_Work to be completed:_
Begin at the first line of the data and copy each line through the one containing "Image resolution: width=952", that line included, with no pictures.

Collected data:
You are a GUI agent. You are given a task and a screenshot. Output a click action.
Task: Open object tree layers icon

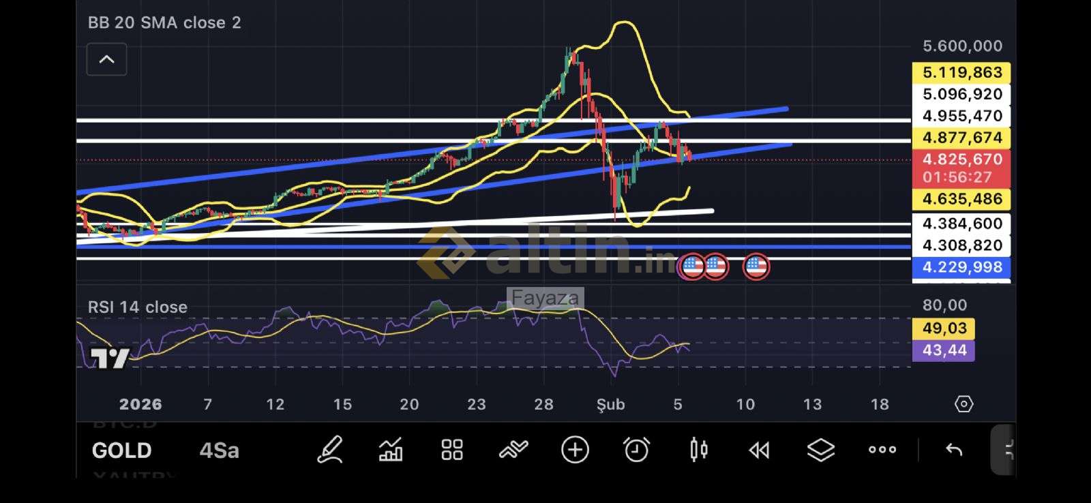pyautogui.click(x=820, y=451)
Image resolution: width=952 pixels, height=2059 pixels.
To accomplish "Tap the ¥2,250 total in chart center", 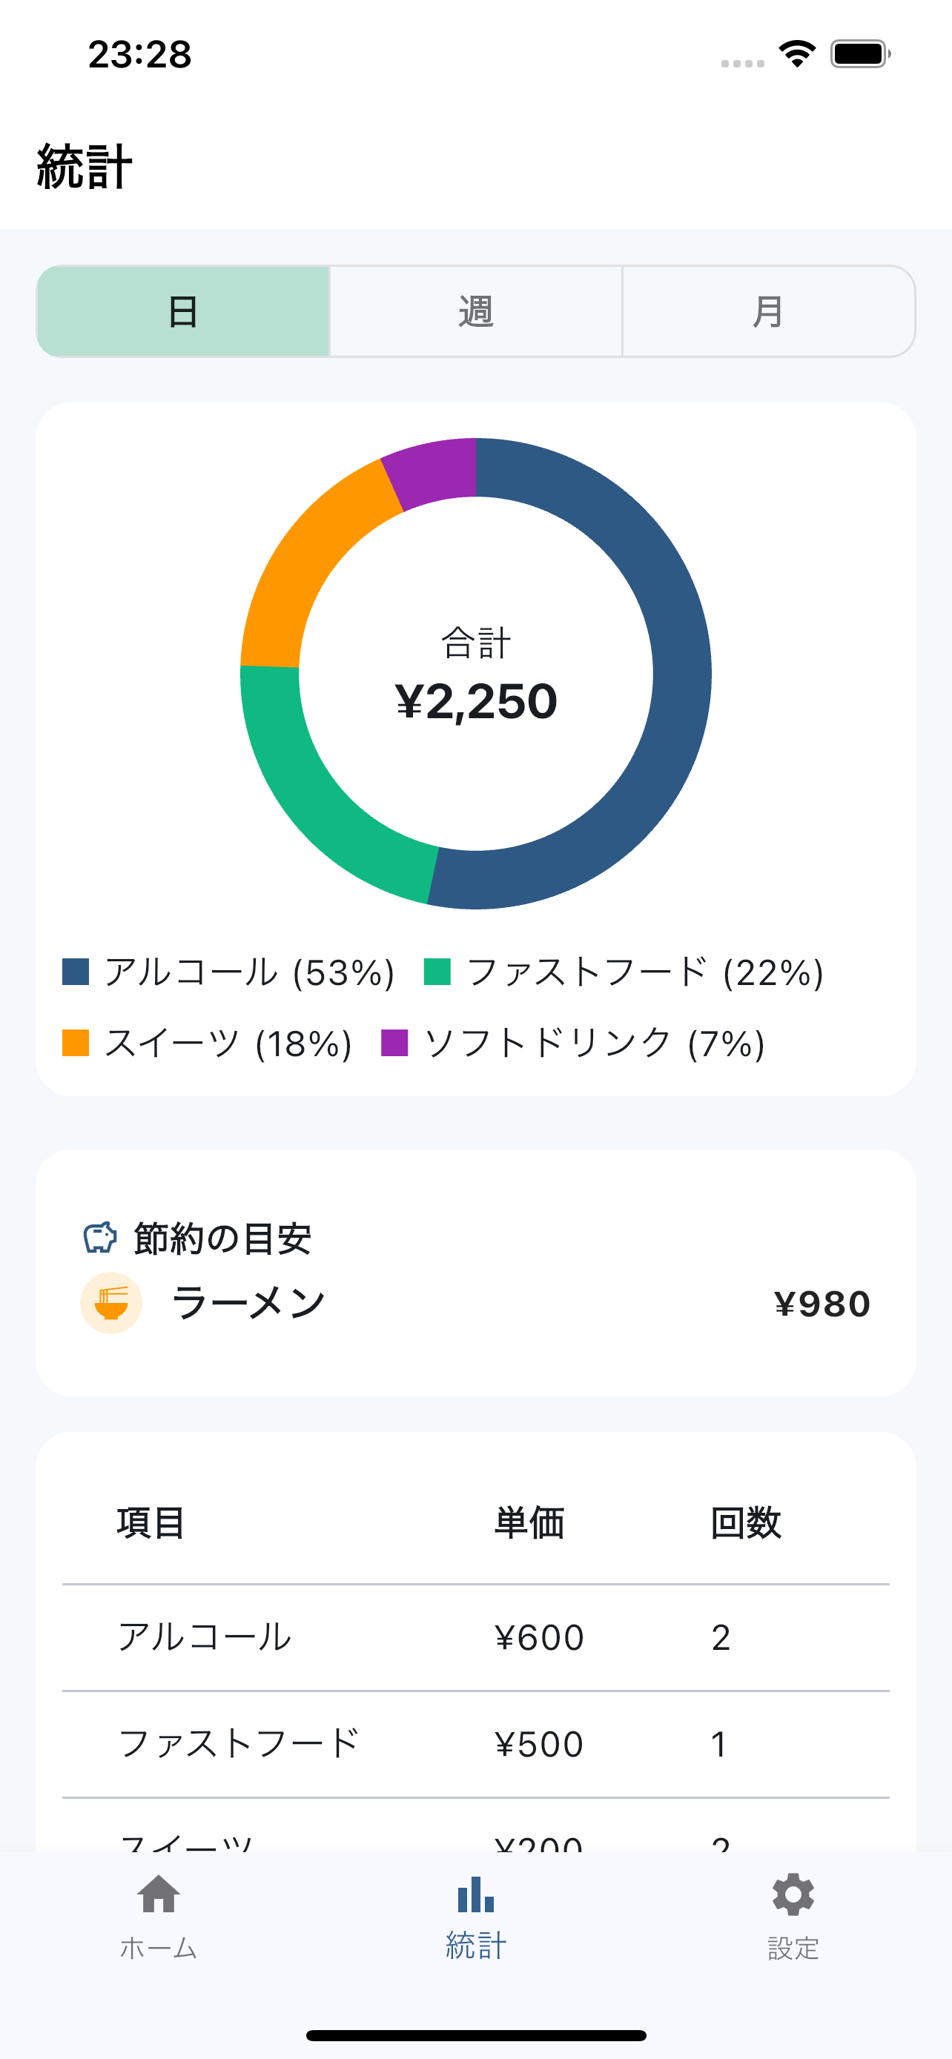I will [476, 702].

_Expected output:_
You are a GUI agent. You are given a task and a screenshot. Output a click action.
Task: Open object tree layers icon

pyautogui.click(x=820, y=451)
Image resolution: width=952 pixels, height=2059 pixels.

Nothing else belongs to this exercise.